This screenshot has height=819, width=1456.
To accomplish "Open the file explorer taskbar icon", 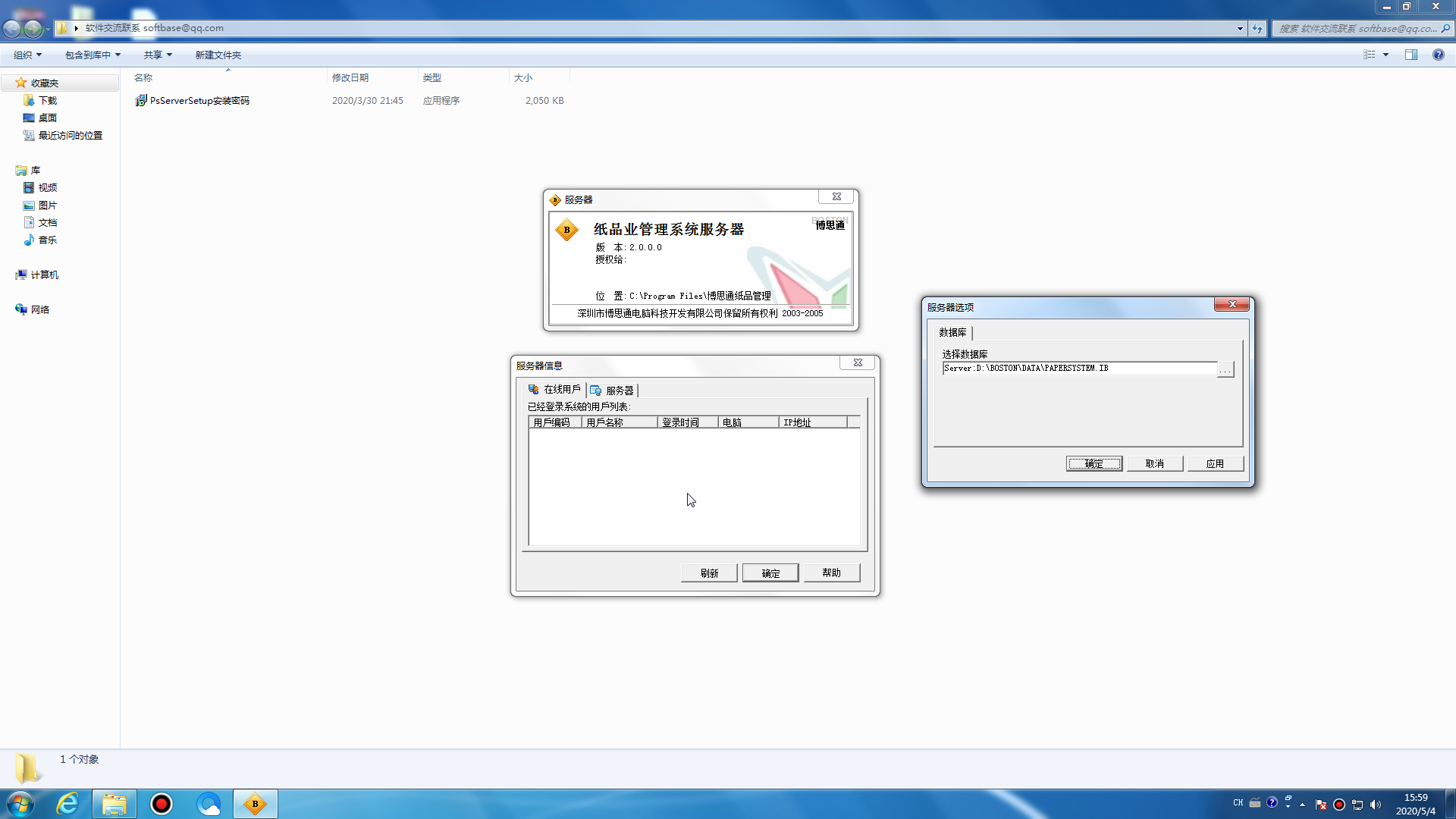I will [115, 804].
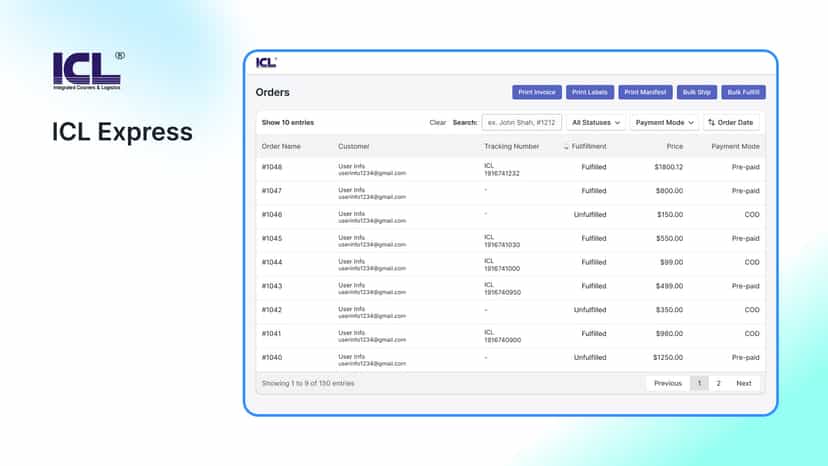The width and height of the screenshot is (828, 466).
Task: Click the sort arrows icon beside Order Date
Action: coord(711,122)
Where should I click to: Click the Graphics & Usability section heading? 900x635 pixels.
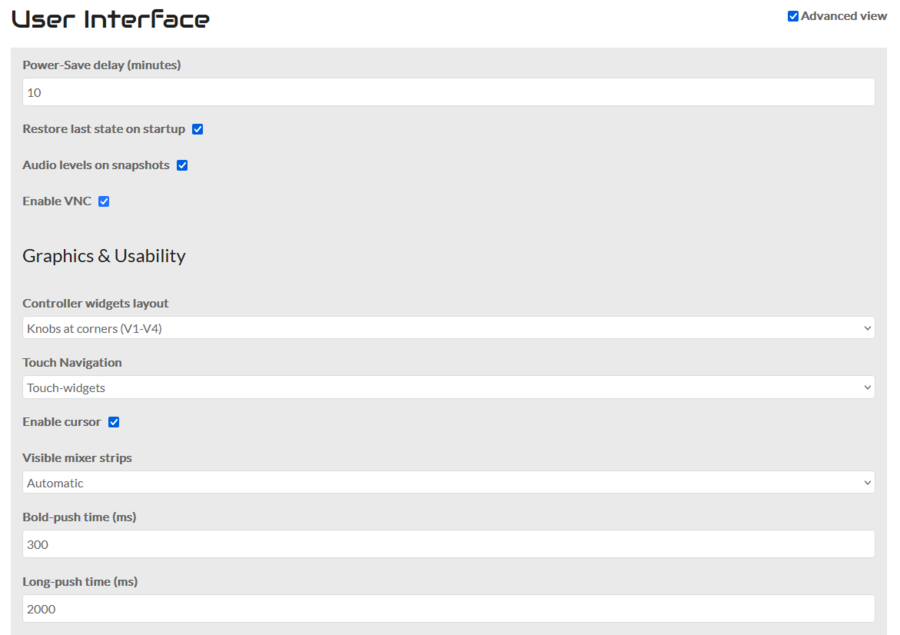(104, 256)
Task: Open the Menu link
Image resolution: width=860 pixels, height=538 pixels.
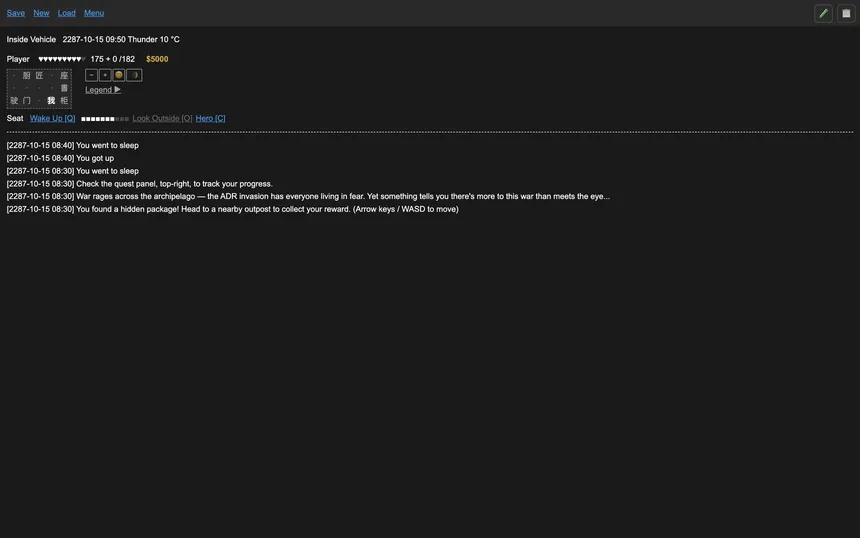Action: [x=94, y=13]
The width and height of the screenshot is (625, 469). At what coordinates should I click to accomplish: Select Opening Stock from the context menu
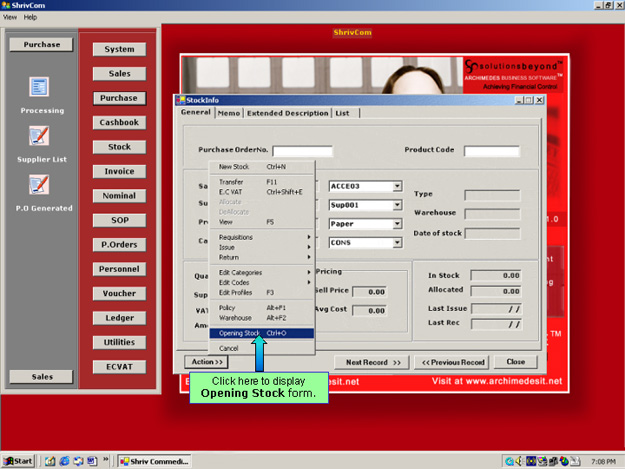click(x=240, y=333)
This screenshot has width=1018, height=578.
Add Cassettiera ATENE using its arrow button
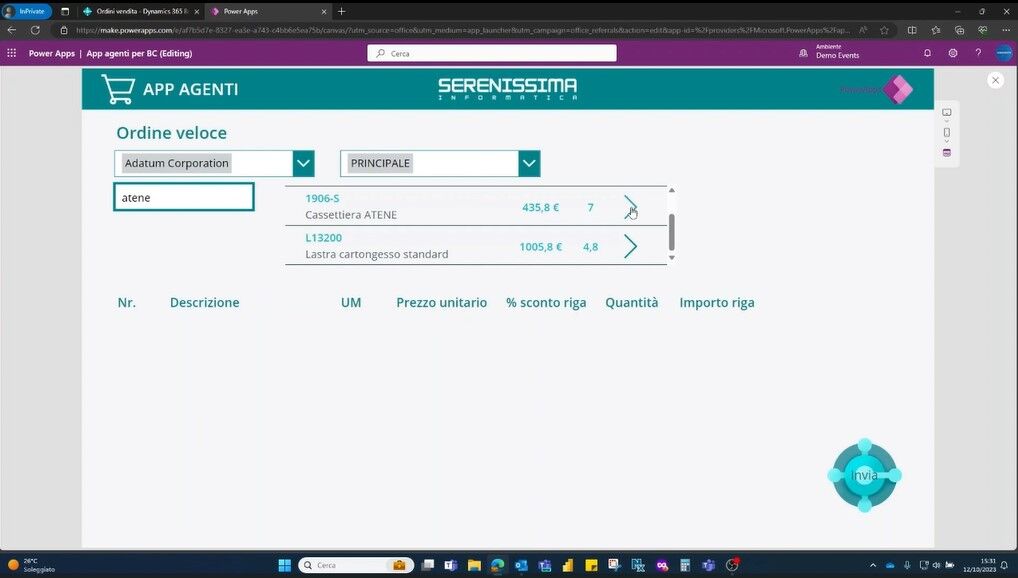click(x=630, y=206)
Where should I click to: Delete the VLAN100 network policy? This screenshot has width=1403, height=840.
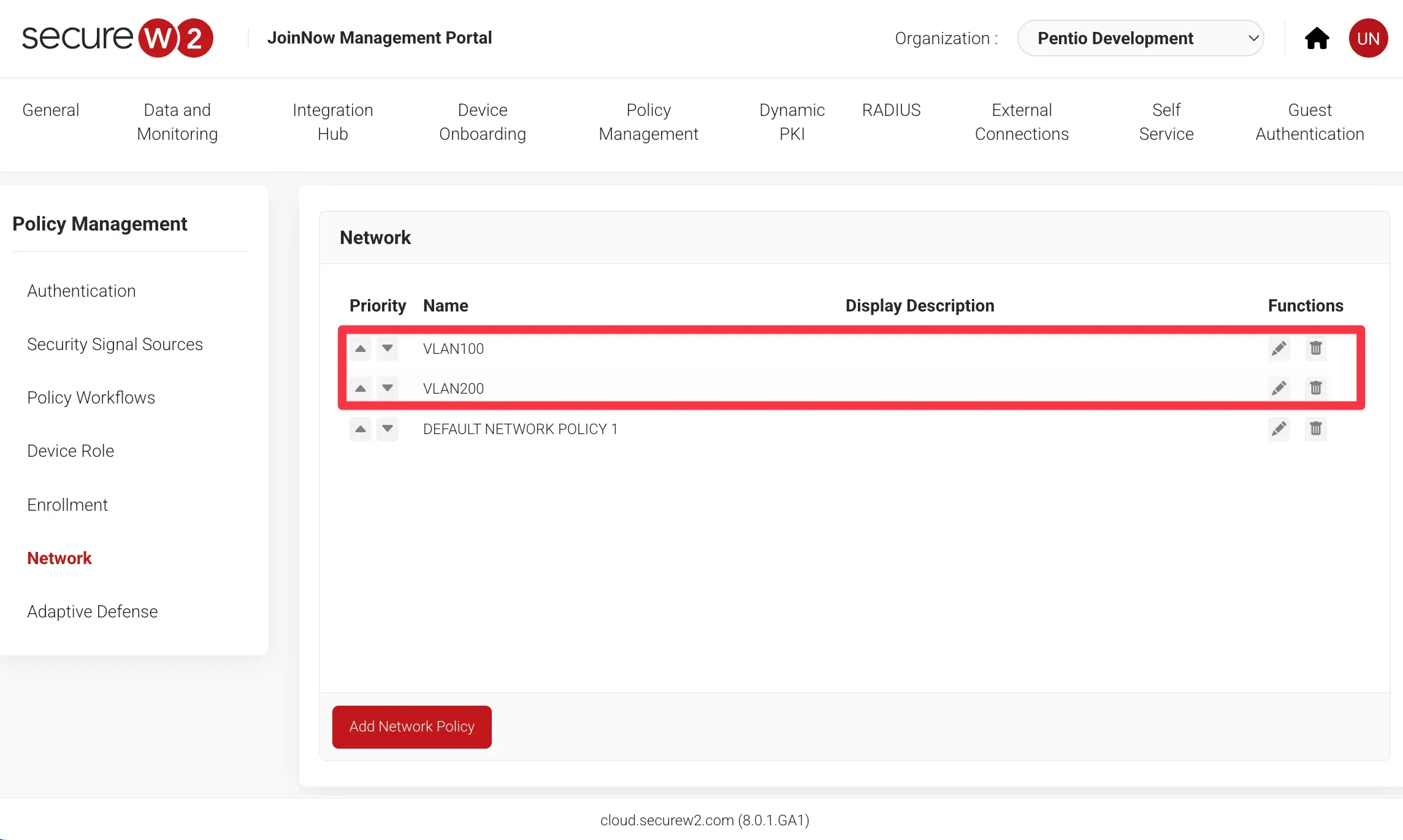pos(1315,348)
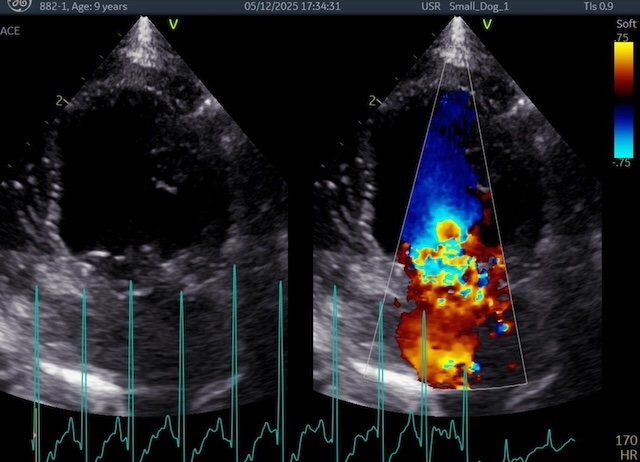
Task: Click the ACE label at the left edge
Action: [x=12, y=30]
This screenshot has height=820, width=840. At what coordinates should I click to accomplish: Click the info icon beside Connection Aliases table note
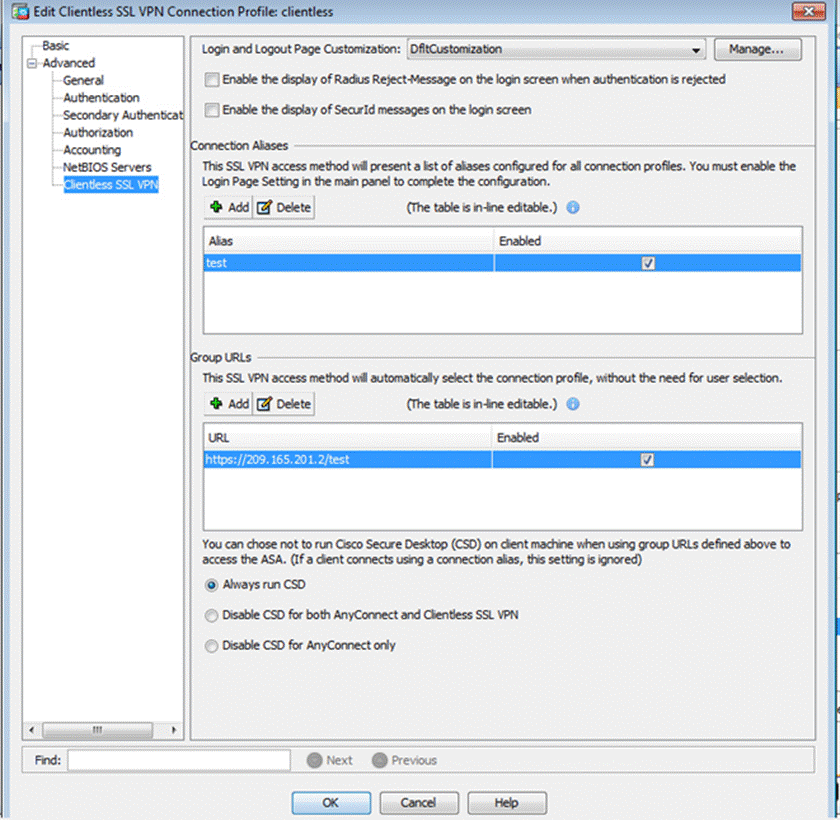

****************

Arrange the lines from the one containing "Where should I click to: Click" through the end of the items as a JSON list of strings, one string per line, skipping blank lines and leaving out the pictures.

[
  "Where should I click to: Click the Graphics & Usability section heading? 900x635 pixels.",
  "(104, 256)",
  "Task: Open the Menu link",
  "Image resolution: width=860 pixels, height=538 pixels.",
  "Action: [x=94, y=13]",
  "The width and height of the screenshot is (625, 469). At what coordinates should I click to accomplish: Select Opening Stock from the context menu",
  "click(x=240, y=333)",
  "This screenshot has width=1018, height=578.",
  "Add Cassettiera ATENE using its arrow button",
  "click(x=630, y=206)",
  "Where should I click to: Delete the VLAN100 network policy? This screenshot has width=1403, height=840.",
  "pos(1315,348)",
  "Task: Click the ACE label at the left edge",
  "Action: [x=12, y=30]",
  "This screenshot has height=820, width=840. At what coordinates should I click to accomplish: Click the info icon beside Connection Aliases table note"
]